Banks want to see two sources of repayment - cash flow from the
business, plus a secondary source such as collateral. In order to
analyse the cash flow of the business, the lender will review the
business's past financial statements. Generally, banks feel most
comfortable dealing with a business that has been in existence
for a number of years because they have a financial track record.

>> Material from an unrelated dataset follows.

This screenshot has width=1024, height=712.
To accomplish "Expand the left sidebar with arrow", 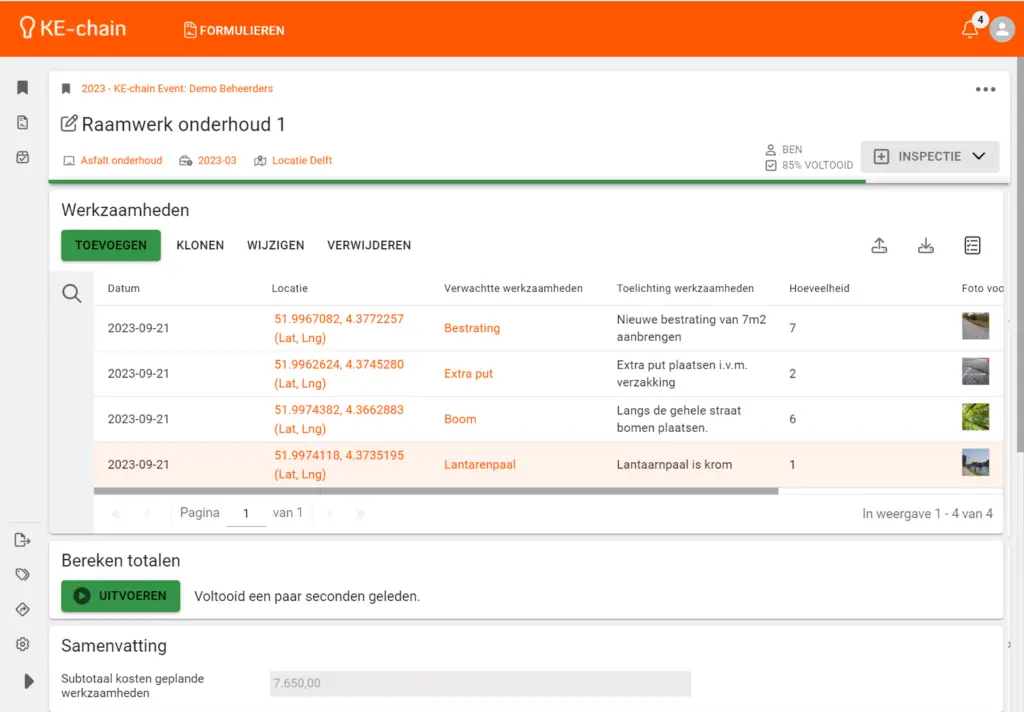I will click(x=28, y=681).
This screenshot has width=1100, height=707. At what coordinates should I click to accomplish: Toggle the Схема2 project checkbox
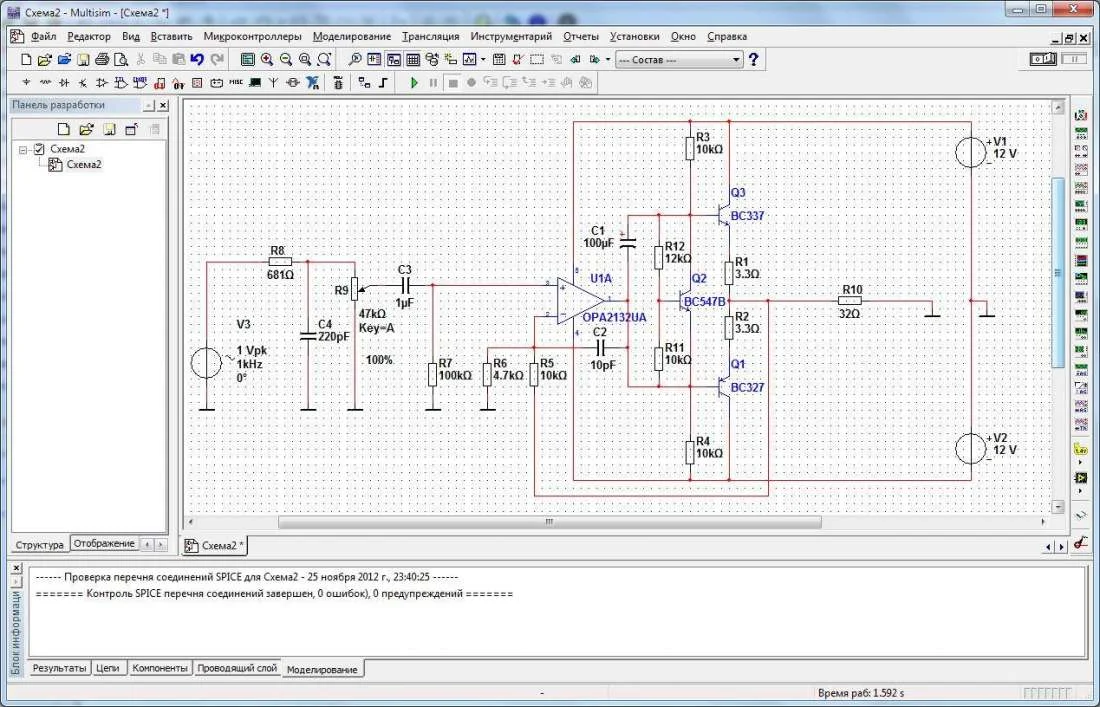point(40,149)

If the business has consistently made a profit and that profit
can cover the payment of additional debt, then it is likely that
the loan will be approved. If however, the business has been
operating marginally and now has a new opportunity to grow or if
that business is a start-up, then it is necessary to prepare a
thorough loan package with detailed explanation addressing how
the business will be able to repay the loan.
Credit History:
The first thing a bank will determine when a person/business
requests a loan is whether their personal and business credit is
good. Therefore before you go to the bank, or even start the
process of preparing a loan request, you want to make sure your
credit is good.
Equity:
Financial institutions want to see a certain amount of equity
in a business. Equity can be built up in a business through
retained earnings or the injection of cash from either the owner
or investors. Most banks want to see that the total liabilities
or debt of a business is not more than four times the amount of
equity. A business owner usually must put some of her/his own
money into the business. The amount an individual must put into
the business in order to obtain a loan is dependent on the type
of loan, purpose and terms.
Collateral:
Financial institutions are looking for a second source of
repayment, which often is collateral. Collateral are those
personal and business assets that can be sold to pay back the
loan. Every loan program requires at least some collateral to
secure a loan. If a potential borrower has no collateral to
secure a loan, she/he will require someone to guarantee the loan.
Otherwise it may be difficult to obtain a loan.
When you want to borrow money you must be prepared to answer
these questions:
Can the business repay the loan?
Can you repay the loan if the business fails?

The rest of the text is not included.